Ben o zaman henüz 28 yaşındaydım, ama resmî yaşım 30 görünüyordu. Fakültede okurken “Vahdet” isimli bir mecmua çıkarmak istemiştim. Onun imtiyaz sahipliği için 21 yaş sınırı vardı. Avukat olan Ali Ağabeyim de yaşımı büyütmüştü. Bu yaş büyütme işi, milletvekili olurken de işime yaradı. O zamana kadar fakültede talebe cemiyeti başkanlığı ve diğer birçok işi zaten yürütüyordum.

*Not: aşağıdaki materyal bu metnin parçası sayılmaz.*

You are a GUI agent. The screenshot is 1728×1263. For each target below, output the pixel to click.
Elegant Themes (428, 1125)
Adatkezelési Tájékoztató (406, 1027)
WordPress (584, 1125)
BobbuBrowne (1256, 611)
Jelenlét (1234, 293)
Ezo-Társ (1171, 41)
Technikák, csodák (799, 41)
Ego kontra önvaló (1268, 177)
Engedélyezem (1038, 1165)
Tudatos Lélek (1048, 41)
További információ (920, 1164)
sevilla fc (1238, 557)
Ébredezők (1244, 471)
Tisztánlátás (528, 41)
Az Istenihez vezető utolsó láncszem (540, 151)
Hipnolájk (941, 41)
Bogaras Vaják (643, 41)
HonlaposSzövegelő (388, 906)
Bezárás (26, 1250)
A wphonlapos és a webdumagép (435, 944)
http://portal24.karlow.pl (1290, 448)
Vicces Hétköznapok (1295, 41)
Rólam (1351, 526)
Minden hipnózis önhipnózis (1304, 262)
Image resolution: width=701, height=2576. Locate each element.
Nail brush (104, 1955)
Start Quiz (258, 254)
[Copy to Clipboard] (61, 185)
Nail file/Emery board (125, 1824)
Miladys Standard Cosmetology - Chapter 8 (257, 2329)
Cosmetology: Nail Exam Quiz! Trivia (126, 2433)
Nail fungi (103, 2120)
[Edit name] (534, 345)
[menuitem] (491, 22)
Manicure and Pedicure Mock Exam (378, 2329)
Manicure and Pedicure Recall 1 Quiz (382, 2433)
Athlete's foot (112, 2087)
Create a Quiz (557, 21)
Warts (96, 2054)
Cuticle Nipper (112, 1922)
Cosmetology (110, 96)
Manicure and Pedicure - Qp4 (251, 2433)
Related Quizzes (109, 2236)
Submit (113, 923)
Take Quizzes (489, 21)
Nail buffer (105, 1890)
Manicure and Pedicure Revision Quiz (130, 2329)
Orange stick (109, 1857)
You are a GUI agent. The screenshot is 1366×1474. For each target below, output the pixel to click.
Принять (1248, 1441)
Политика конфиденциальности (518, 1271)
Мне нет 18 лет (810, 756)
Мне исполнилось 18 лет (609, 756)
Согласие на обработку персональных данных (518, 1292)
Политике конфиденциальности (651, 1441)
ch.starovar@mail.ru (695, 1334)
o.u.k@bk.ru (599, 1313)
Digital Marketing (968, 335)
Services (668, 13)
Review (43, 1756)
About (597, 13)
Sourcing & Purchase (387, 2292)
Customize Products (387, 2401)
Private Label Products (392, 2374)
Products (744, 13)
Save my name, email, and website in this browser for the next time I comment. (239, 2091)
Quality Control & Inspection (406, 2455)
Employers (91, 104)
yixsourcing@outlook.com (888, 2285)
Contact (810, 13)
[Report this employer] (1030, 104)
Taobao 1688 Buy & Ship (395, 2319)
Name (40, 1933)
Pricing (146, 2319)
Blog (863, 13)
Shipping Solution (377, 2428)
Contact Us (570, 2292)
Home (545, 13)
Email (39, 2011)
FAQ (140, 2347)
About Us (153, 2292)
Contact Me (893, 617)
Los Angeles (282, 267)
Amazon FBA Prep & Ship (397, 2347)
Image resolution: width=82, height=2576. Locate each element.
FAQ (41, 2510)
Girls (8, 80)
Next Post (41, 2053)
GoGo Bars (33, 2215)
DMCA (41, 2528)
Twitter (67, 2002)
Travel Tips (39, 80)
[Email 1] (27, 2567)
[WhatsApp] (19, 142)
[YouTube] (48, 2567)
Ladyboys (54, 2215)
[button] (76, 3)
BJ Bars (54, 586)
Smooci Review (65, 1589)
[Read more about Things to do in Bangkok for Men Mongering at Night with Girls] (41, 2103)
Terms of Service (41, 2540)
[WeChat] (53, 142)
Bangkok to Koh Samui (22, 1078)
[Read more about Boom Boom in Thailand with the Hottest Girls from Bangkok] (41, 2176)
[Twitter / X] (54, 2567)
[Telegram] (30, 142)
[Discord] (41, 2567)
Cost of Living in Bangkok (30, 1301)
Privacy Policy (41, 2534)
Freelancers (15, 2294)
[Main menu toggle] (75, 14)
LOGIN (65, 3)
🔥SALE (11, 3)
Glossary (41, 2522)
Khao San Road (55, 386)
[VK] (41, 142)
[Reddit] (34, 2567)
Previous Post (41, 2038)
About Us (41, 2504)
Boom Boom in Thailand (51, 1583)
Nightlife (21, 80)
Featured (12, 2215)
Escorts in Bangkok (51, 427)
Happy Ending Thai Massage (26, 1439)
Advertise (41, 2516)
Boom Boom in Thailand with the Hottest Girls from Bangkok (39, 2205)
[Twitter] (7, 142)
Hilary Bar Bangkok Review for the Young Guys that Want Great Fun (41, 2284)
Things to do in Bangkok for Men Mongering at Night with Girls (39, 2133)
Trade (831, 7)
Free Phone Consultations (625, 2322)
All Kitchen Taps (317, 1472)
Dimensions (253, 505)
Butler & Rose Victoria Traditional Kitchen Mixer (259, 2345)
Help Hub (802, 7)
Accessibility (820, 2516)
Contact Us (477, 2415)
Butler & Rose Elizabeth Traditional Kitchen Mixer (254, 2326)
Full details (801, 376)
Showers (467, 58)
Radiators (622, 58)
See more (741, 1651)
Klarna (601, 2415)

1961 itibariyle, Kıbrıs’ta kan gövdeyi götürüyordu. Darbeden sonra Cumhuriyet Halk Partisi’nin ve İsmet Paşa’nın iktidara gelmesini fırsat bilen Yunanistan ve Rumlar, Türklere saldırılarını yoğunlaştırmışlardı. Yunanistan, “Kıbrıs’ı ele geçirmek için en uygun zaman” diye düşünüyordu. Kıbrıs’ta Türklere sürekli saldırılar olurken, içeride de “Ada’ya çıkarma yapalım” baskıları yoğunlaşmaya başladı. Askerî müdahale ve denizden çıkarma yapma gündeme gelince, Meclis’te bunun için karar aldık. Gemiler Anamur’dan hareket etti. Bu arada, İsmet Paşa, “Bunu yapmayalım. 15 bin askerimiz şehit olur” diye konuşuyordu sürekli. Yine de kamuoyu baskısı sonucu, gemilerimiz yola çıktı. Fakat yarı yolda Amerika’dan “Geri dönün!” direktifi geldi, gemilerimiz yeniden limanlarımıza dönmek zorunda kaldı. Bilahare yeniden bir deneme daha yaptık, bu defa gemiler limandan ayrılmadan Amerika’dan müdahale geldi. İsmet Paşa’yı Amerikalılarla müzakere yapsın diye Washington’a gönderdik. Dönemin ABD Başkanı, İsmet Paşa ile sadece 3 dakika konuştu! “Hoş geldin”, “güle güle” derken zaten vakit doldu. Velhasıl, Amerikalılardan Kıbrıslı Türklere yardım için izin çıkmadı.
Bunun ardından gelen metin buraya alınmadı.